Fala de Deus como família, no seu caso, que "características de Deus como família" entende melhor agora que é casado e pais?
-[Jackie]: Para mim, como mãe, ajudou-me muito a crescer em paciência. Quando se tem crianças pequenas, desafiantes e com birras, é preciso adquirir muita paciência. Há uma corrente na psicologia que fala sobre o teoria do apego. Uma das coisas que ele diz é que todas as crianças precisam de saber que os seus pais podem lidar com as suas grandes emoções. Porque eles não raciocinam. Através disto, no meu relacionamento com Deus, foi reafirmado que Ele não nos ama por causa do que fazemos. Ele ama-nos porque somos Seus filhos.

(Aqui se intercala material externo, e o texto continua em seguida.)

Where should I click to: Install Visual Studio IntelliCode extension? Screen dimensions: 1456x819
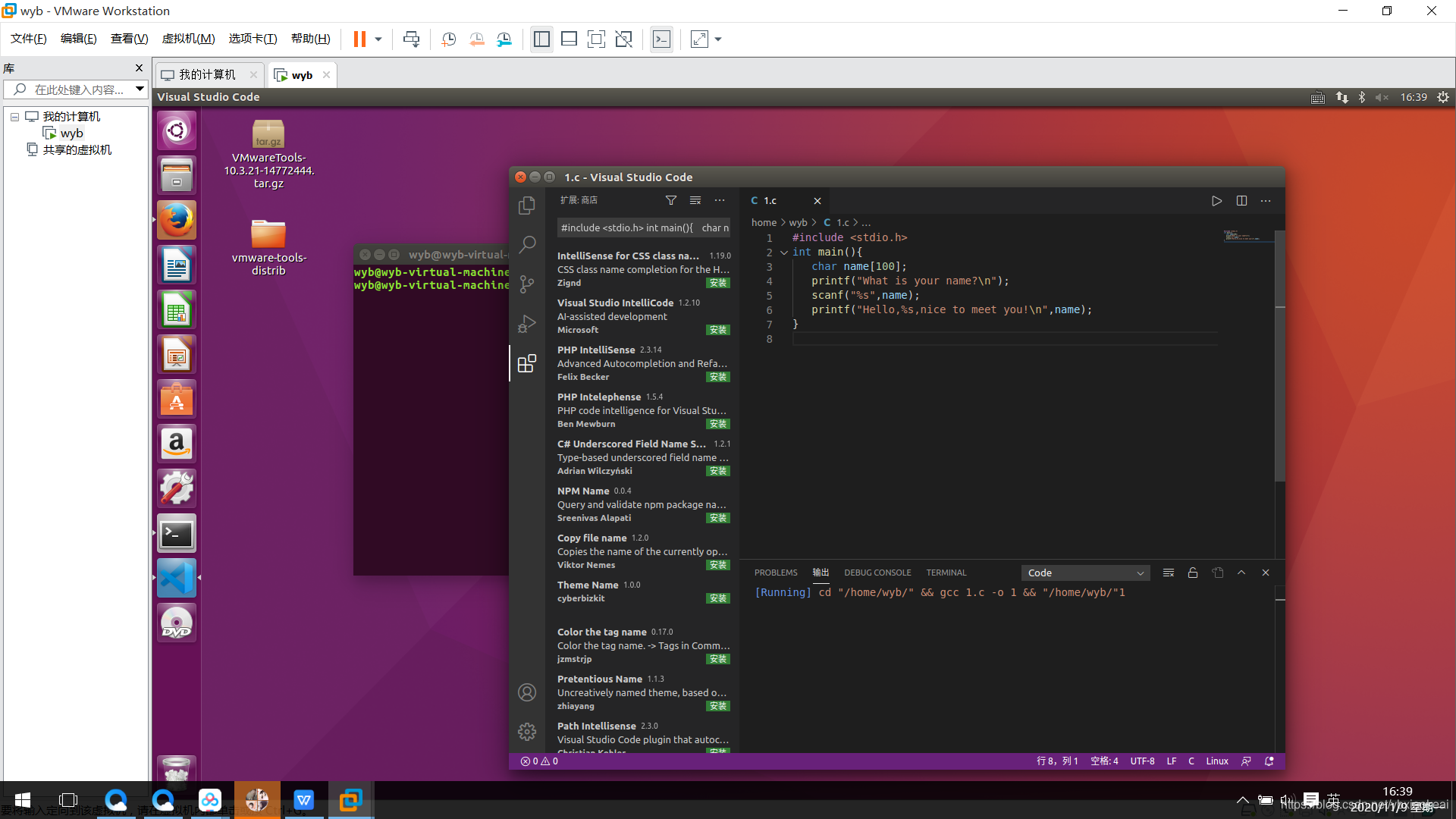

Lembro-me uma vez de explicar à minha filha, após uma birra, "amo-te mesmo quando fazes coisas más". Ela ficou aliviada e lembrou-me como Deus não me ama pelo que faço, o Seu amor não depende de quantos terços rezo ou de quantas vezes vou à Missa. Estas são formas de mostrarmos a Deus que o amamos.
Tal como nunca deixarei de amar os meus filhos, não importa o que façam, compreendo que Deus também ama assim, e de uma forma infinitamente mais perfeita.
-[Bobby]: Se não podemos ganhar o amor de Deus, também não o podemos perder. Mas também é difícil para mim, preciso de mostrar a Deus os meus méritos. E precisamos de ser vistos, isso é uma coisa boa. Existe uma necessidade saudável de se sentir apreciado, afirmado e visto. Mas o problema surge quando pensamos que temos de ser perfeitos para obter essa atenção e transferimos essa ideia para a nossa relação com Deus.
Quando o casamento é harmonioso, pode dar-lhe um sinal do amor de Deus, do seu amor incondicional.